• Tarefa pedida: Dê seguimento ao texto jurídico sobre a proteção constitucional do direito ao ambiente, a partir da última frase apresentada.

• Texto extraído:

......

Quanto à repartição de poderes entendemos que tendo o legislador sido omisso ou deficiente, não é possível invocar o principio da repartição de poderes como impeditivo para que os juízes e tribunais não protejam o principio da dignidade humana. O que é imperativo é que se assegure, ao legislativo, a primazia na introdução da legalidade jurídica. Se essa introdução não for feita ou for omissa, cabe ao controle jurisdicional. É verdade que, na prática, a primazia do legislativo em caso de omissão possa ser questionada. Contudo, não temos qualquer dúvida que seria muito mais prejudicial proibir qualquer intervenção do juiz em caso de omissão do legislador, pois estar-se-ia a permitir situações que violaria a própria dignidade humana.

Posto isto, e admitindo a eficácia directa dos direitos fundamentais e, portanto, do direito ao Ambiente, cabe-nos agora tratar da sua dupla protecção constitucional.
O Professor Doutor Vasco Pereira da Silva defende que estes direitos possuem uma dupla natureza pois, por um lado, são direitos subjectivos e, por outro, constituem elementos fundamentais da ordem objectiva da comunidade.

......

• Dados armazenados:
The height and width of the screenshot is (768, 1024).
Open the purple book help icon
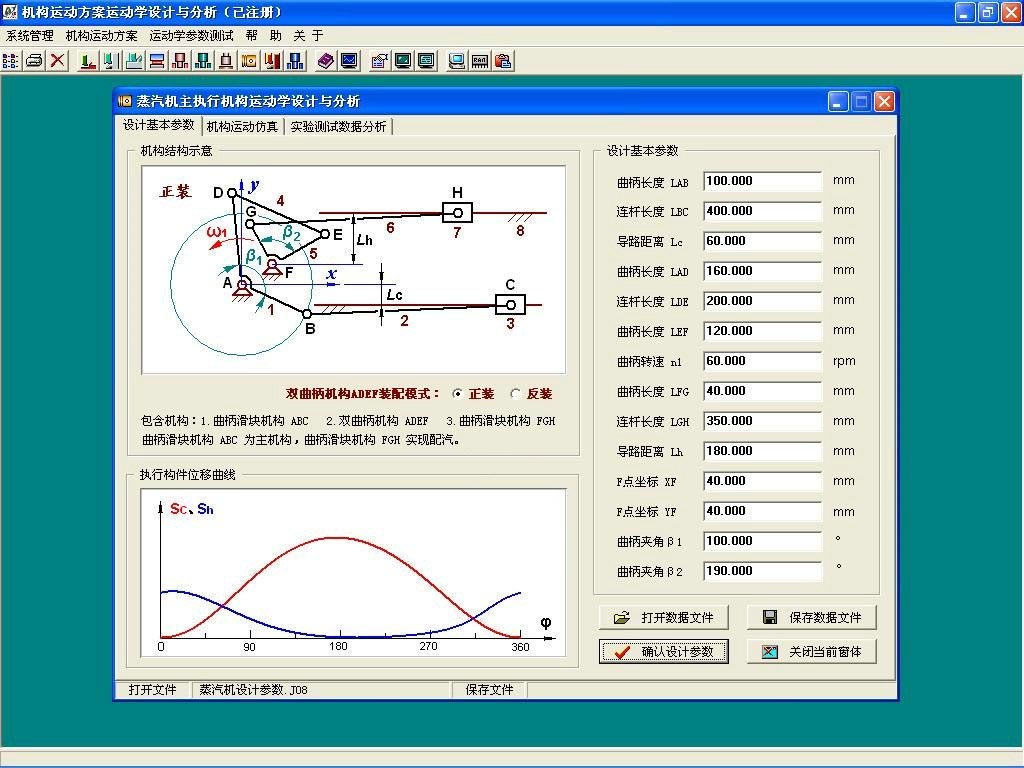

......

• Resultado da tarefa:
Na sua vertente subjectiva garante-se a adequada defesa contra agressões ilegais na esfera individual protegida pelas normas constitucionais, pois os direitos fundamentais constituem posições substantivas de vantagem dos indivíduos dirigidas contra o Estado e contra entidades privadas.
Na sua vertente objectiva, é uma tarefa do Estado a tutela do ambiente, proclamada constitucionalmente no artigo 9º alínea d), “Promoção do bem estar  e a qualidade de vida do povo e (…) efectivação dos direitos (…) ambientais”, e alínea e), “(…) defender a natureza e o ambiente, preservar os recursos naturais (…)”. A norma estabelece metas a atingir pelo Estado através dos seus diversos poderes ou seja, pretende-se um estado activo na garantia dos direitos ambientais e não um estado passivo, com meras condutas abstencionistas.

           Em 1997 com a introdução da adenda “efectivação dos direitos económicos, sociais, culturais e ambientais”, na aliena d), foi reforçado o principio do Estado do Direito ambiental. Destaca-se a colocação do direito ambiental no mesmo nível de outros direitos económicos, sociais e culturais.

Em suma, o tratamento constitucional do ambiente goza de uma “dupla protecção”, a defesa a nível individual e a sua imperatividade perante o ordenamento jurídico e a vida na sociedade.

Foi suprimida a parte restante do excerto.